GIVEN DATA:
* START *
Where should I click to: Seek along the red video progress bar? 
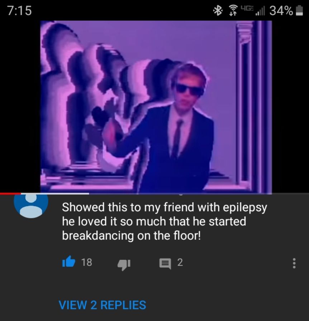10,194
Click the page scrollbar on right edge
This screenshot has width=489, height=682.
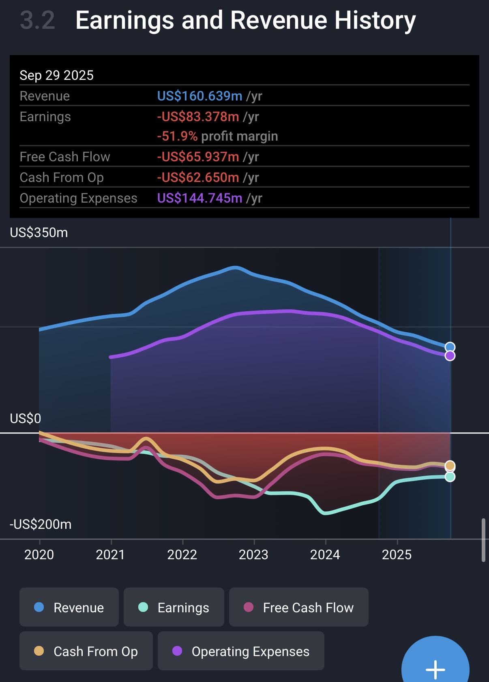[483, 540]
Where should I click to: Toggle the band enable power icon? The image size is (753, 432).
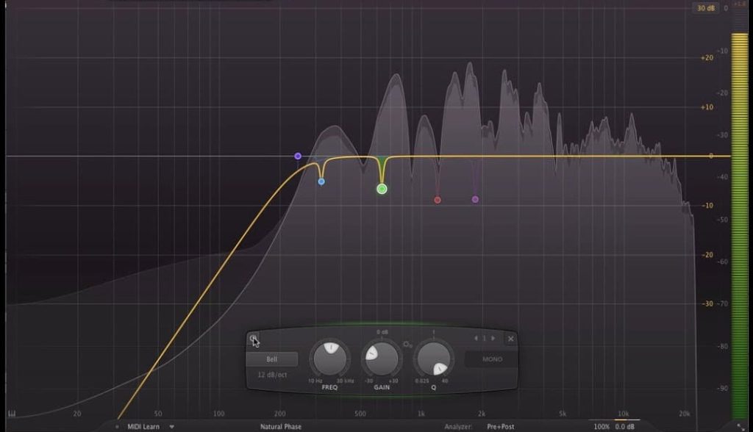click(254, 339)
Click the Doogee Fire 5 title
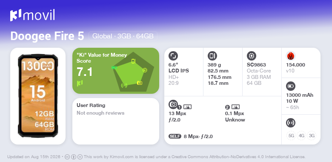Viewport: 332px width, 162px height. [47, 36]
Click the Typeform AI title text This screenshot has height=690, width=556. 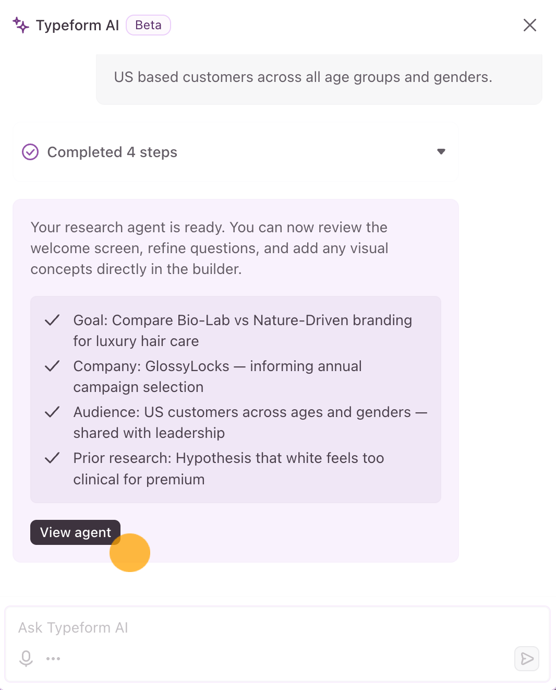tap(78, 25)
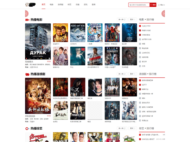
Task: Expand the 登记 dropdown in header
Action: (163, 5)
* END *
* START *
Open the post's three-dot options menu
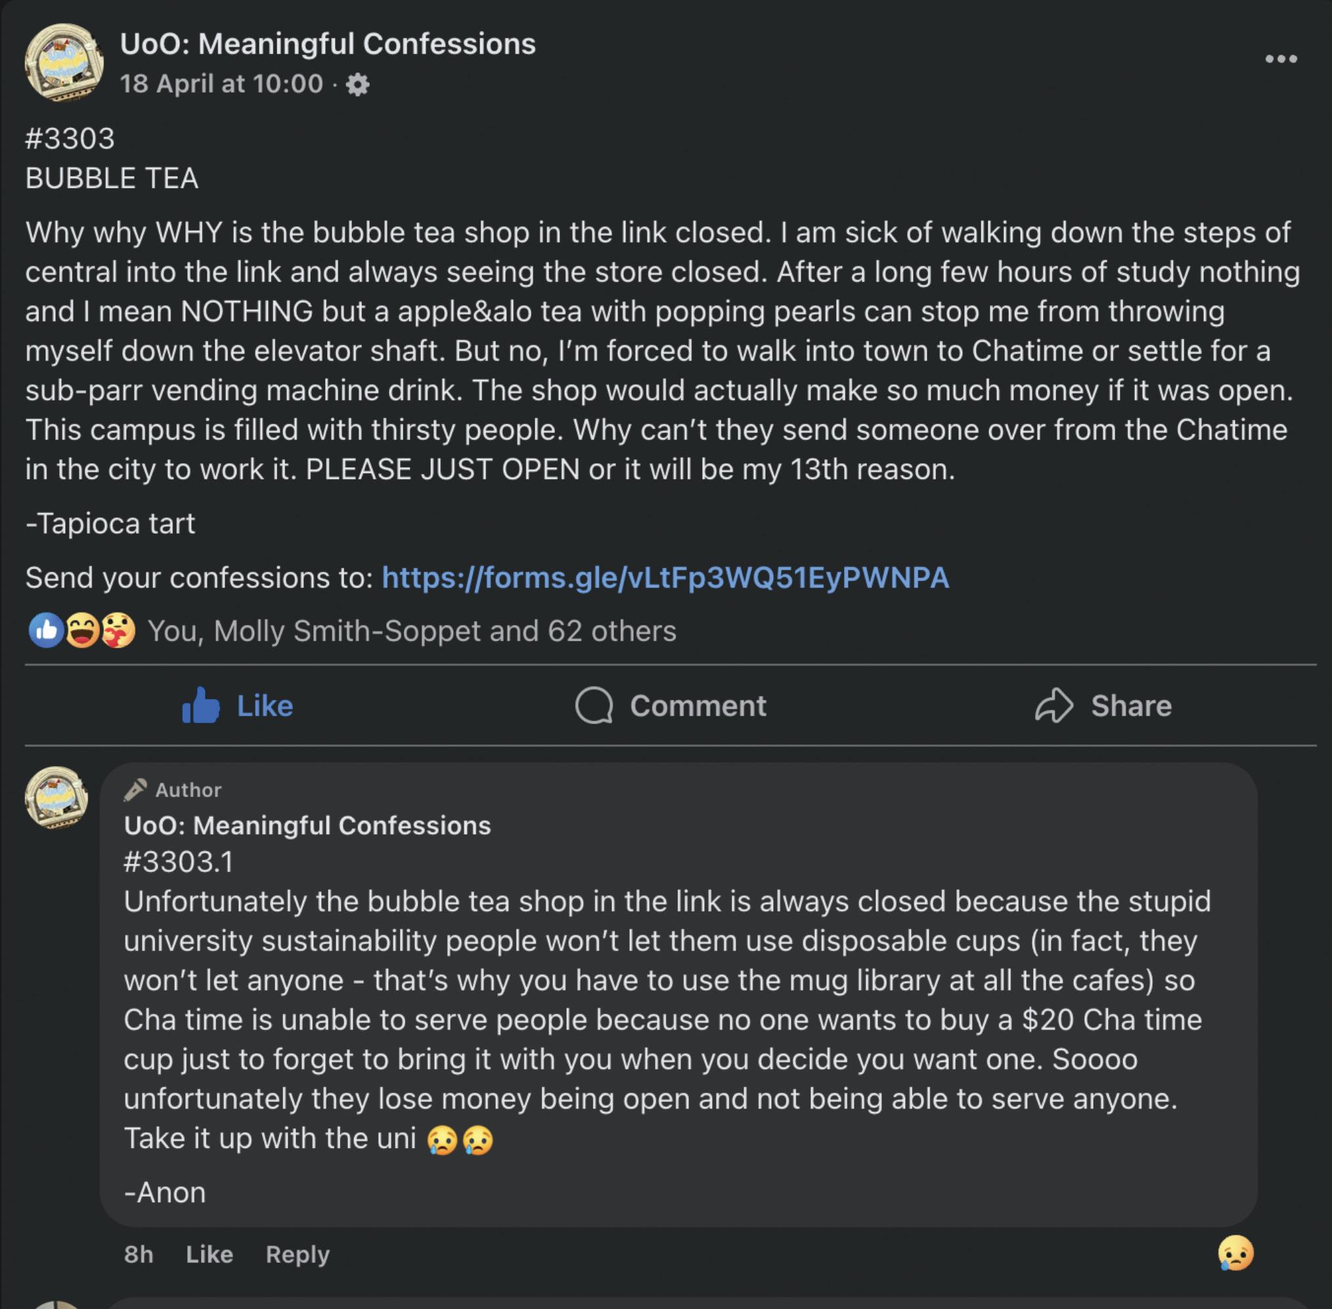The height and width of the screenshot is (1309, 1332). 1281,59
* END *
Render the listing as a Markdown table with columns "Row" and "Line", starting with the line containing "Where should I click to: Seek" and continuing through the line containing "Viewport: 332px width, 162px height. [47, 36]", skipping any blank lines. Leave the pictures out of the answer.

RESPONSE:
| Row | Line |
|---|---|
| 1 | Where should I click to: Seek along the red video progress bar?  |
| 2 | 10,194 |
| 3 | Click the page scrollbar on right edge |
| 4 | This screenshot has width=489, height=682. |
| 5 | [483, 540] |
| 6 | Where should I click to: Toggle the band enable power icon? The image size is (753, 432). |
| 7 | click(254, 339) |
| 8 | Click the Doogee Fire 5 title |
| 9 | Viewport: 332px width, 162px height. [47, 36] |